This "suggests that the benefit from raising long-term rates is not nearly as significant to the banks as an increase in the short end of the curve or a parallel shift in the curve would be," Mutascio wrote in a note to clients Thursday. "We will have to wait for an increase in the short-end of the curve to see broad NIM expansion."
The FOMC has repeatedly stressed that it was unlikely to raise the federal funds rate, at least until the U.S. unemployment fell below 6.5%, barring a significant increase in inflation. The June unemployment rate was 7.6%.
Mutascio added that the continued NIM compression for banks "also implies that the benefit of higher long-term rates on the banks' investment securities portfolio takes a long time to actually play out," and that "there are numerous moving parts to the NIM that aren't fully captured by a static asset-sensitivity analysis."

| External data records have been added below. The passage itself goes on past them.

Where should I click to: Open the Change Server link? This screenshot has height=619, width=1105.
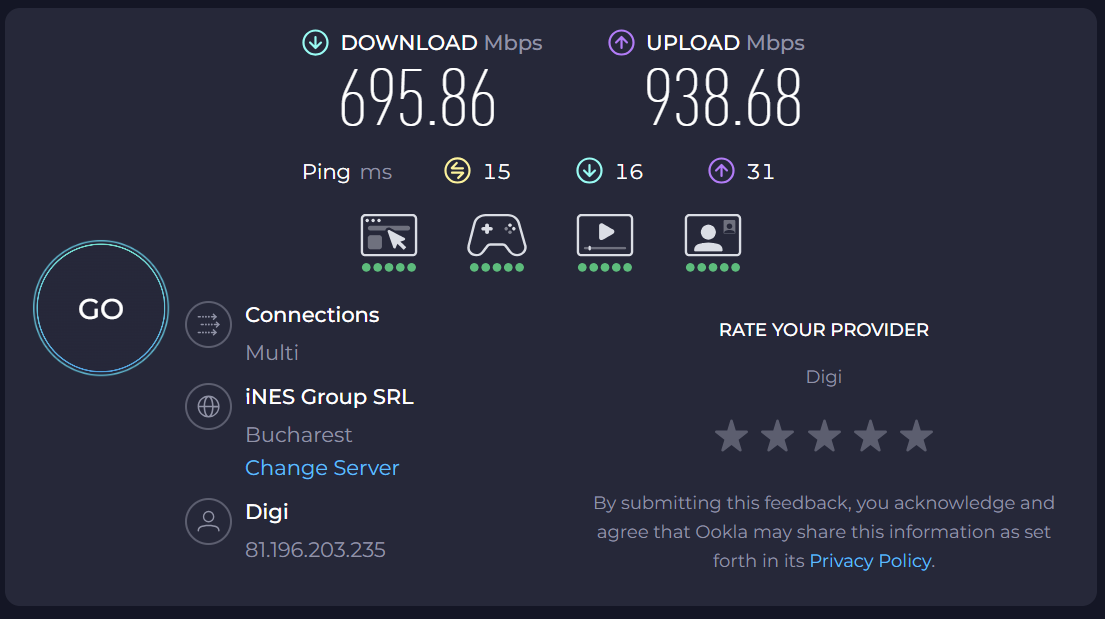pos(322,468)
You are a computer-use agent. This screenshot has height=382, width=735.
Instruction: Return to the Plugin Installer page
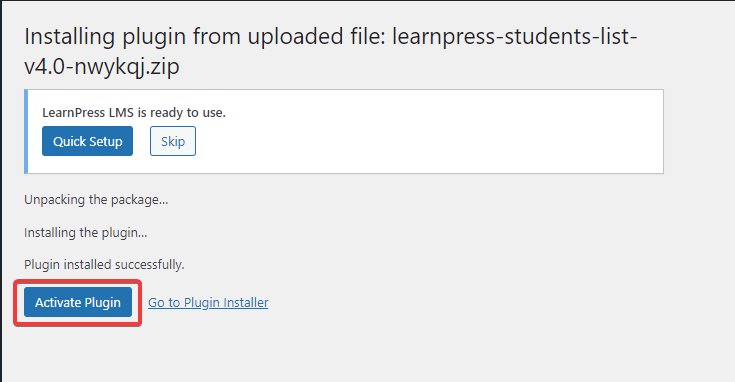[208, 303]
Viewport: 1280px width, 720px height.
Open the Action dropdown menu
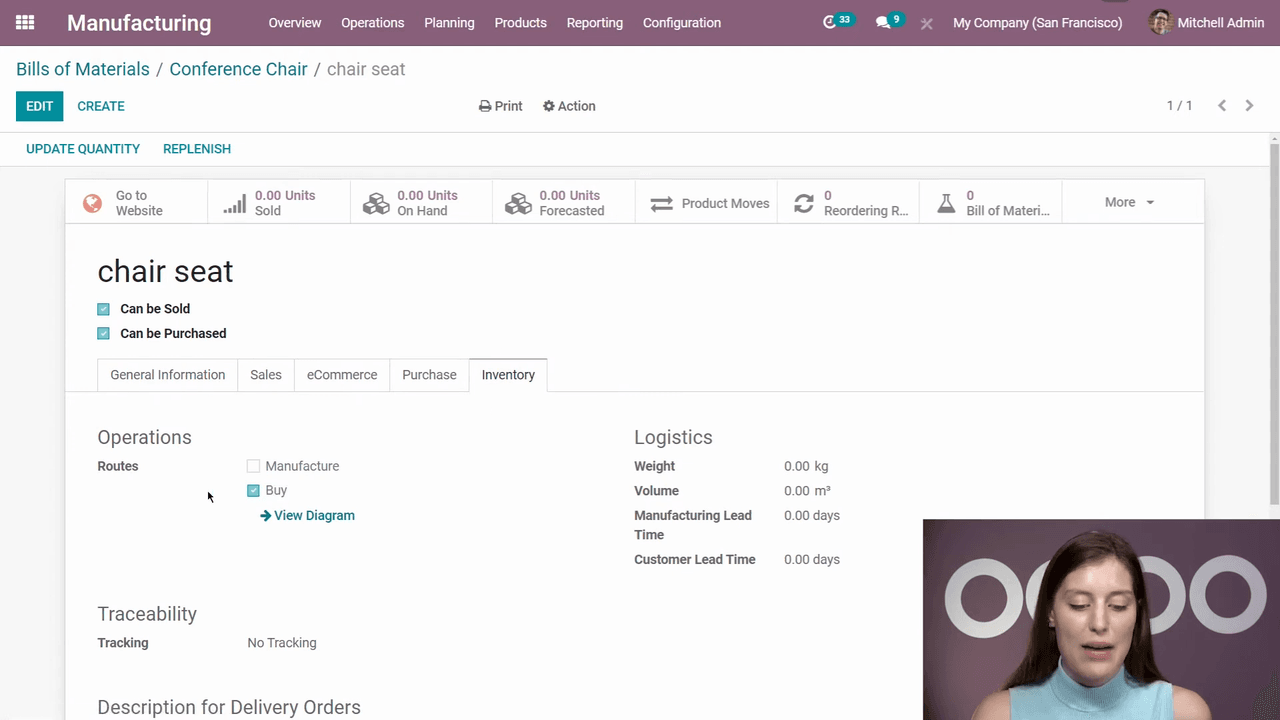coord(569,106)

Mutascio rates Regions "market perform," and on Wednesday raised his price target for the shares to $11 from $8.50, after the lender announced its second-quarter results.

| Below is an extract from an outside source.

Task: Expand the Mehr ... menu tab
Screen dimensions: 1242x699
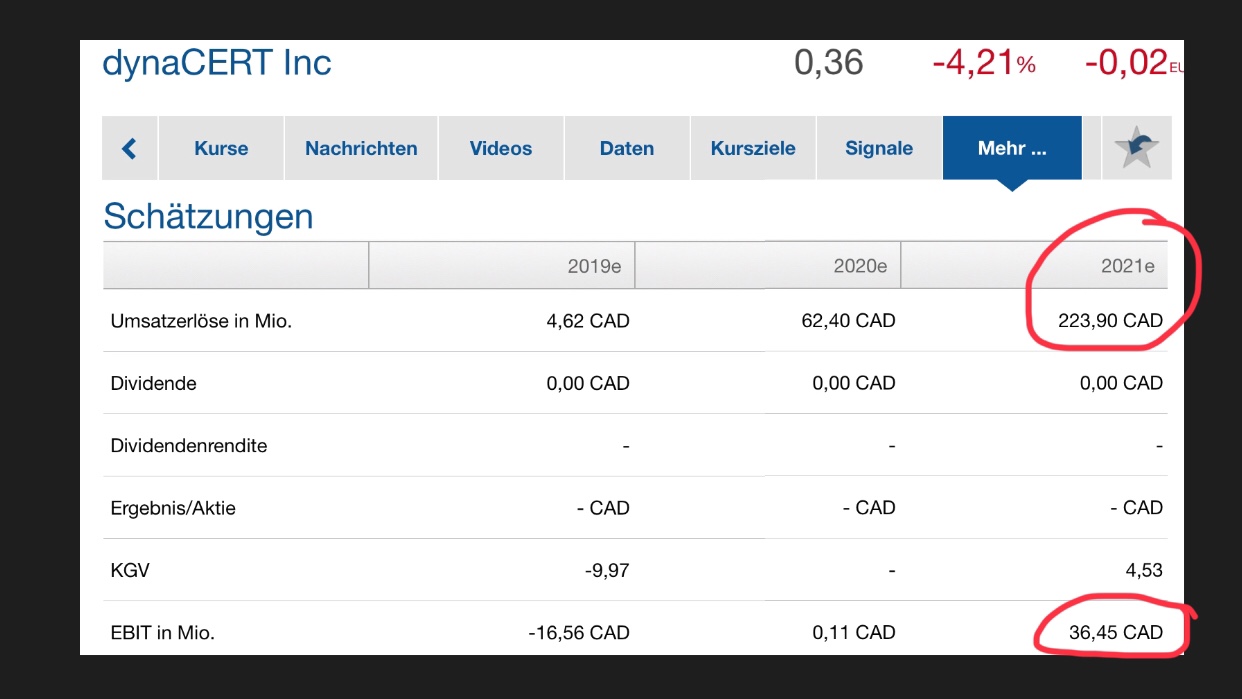Action: pos(1012,148)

Regions reported earnings available to common shareholders of $259 million, or 18 cents a share, declining from $327 million, or 23 cents a share, during the first quarter, and $284 million, or 20 cents a share, during the second quarter of 2012.
The second-quarter results included "$56 million in costs associated with the early termination of certain debt and preferred securities," the company said.
Mutascio raised his 2014 EPS estimate for Regions to 91 cents from 88 cents, but wrote in a note on Wednesday that "The NIM expansion is coming at the expense of balance sheet growth as the company significantly lowered the level of its investment securities portfolio in 2Q13 (end of period securities declined 10%, or $2.7 billion). This contraction resets the company's average earning asset bar and significantly offsets the NIM expansion."
The analyst added that the higher price target for Regions "assumes the shares trade up to 12.0x our revised 2014 EPS estimate, which represents the high end of the historical range for our large cap bank coverage."